> **What is expected**
Can you swap "Viewport" for "Display area" throughout the data below and give every line again with nothing else changed?

> **Task input**
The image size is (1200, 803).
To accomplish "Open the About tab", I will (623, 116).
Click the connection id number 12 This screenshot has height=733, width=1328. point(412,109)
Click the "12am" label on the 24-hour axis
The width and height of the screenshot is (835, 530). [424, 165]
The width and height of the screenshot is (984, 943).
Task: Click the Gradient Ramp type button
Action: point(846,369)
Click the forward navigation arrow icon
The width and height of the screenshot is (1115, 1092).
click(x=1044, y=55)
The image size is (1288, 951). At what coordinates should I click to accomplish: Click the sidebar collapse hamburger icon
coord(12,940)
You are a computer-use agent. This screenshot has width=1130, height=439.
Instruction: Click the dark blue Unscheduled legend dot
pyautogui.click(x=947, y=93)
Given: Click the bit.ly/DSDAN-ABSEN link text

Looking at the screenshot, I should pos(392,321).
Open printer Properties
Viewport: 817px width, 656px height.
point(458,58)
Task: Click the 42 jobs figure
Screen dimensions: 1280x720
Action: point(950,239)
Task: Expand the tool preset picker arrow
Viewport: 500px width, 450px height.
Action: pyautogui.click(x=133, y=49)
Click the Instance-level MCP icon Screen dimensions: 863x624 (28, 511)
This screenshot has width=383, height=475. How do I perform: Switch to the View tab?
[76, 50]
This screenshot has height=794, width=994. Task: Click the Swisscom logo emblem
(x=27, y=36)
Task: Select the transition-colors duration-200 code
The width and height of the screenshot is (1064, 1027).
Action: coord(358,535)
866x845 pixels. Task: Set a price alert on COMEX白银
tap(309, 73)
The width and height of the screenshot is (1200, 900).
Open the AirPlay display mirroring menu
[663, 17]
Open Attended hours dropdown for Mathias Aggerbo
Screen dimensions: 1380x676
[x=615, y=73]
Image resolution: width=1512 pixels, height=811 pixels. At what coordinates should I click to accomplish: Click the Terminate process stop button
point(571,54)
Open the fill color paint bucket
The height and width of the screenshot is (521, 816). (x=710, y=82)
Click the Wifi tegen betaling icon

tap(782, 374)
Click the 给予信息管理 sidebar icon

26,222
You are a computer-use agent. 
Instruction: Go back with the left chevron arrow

> **Solution to this problem**
The image size is (1200, 803).
To accomplish "Open the About tab", I will (623, 116).
Click the connection id number 12 This screenshot has height=733, width=1328. point(412,109)
Click the "12am" label on the 24-hour axis
The width and height of the screenshot is (835, 530). [424, 165]
The width and height of the screenshot is (984, 943).
Task: Click the Gradient Ramp type button
Action: point(846,369)
Click the forward navigation arrow icon
The width and height of the screenshot is (1115, 1092).
click(x=1044, y=55)
The image size is (1288, 951). At what coordinates should I click to accomplish: Click the sidebar collapse hamburger icon
coord(12,940)
You are a computer-use agent. This screenshot has width=1130, height=439.
Instruction: Click the dark blue Unscheduled legend dot
pyautogui.click(x=947, y=93)
Given: Click the bit.ly/DSDAN-ABSEN link text

Looking at the screenshot, I should pos(392,321).
Open printer Properties
Display area: 817px width, 656px height.
point(458,58)
Task: Click the 42 jobs figure
Screen dimensions: 1280x720
Action: point(950,239)
Task: Expand the tool preset picker arrow
Display area: 500px width, 450px height.
Action: pyautogui.click(x=133, y=49)
Click the Instance-level MCP icon Screen dimensions: 863x624 (28, 511)
This screenshot has width=383, height=475. How do I perform: Switch to the View tab?
[76, 50]
This screenshot has height=794, width=994. Task: Click the Swisscom logo emblem
(x=27, y=36)
Task: Select the transition-colors duration-200 code
The width and height of the screenshot is (1064, 1027).
Action: coord(358,535)
866x845 pixels. Task: Set a price alert on COMEX白银
tap(309, 73)
The width and height of the screenshot is (1200, 900).
Open the AirPlay display mirroring menu
[663, 17]
Open Attended hours dropdown for Mathias Aggerbo
Screen dimensions: 1380x676
[x=615, y=73]
Image resolution: width=1512 pixels, height=811 pixels. At what coordinates should I click to accomplish: Click the Terminate process stop button
point(571,54)
Open the fill color paint bucket
The height and width of the screenshot is (521, 816). (x=710, y=82)
Click the Wifi tegen betaling icon

tap(782, 374)
Click the 给予信息管理 sidebar icon

26,222
You are a computer-use agent. 
Instruction: Go back with the left chevron arrow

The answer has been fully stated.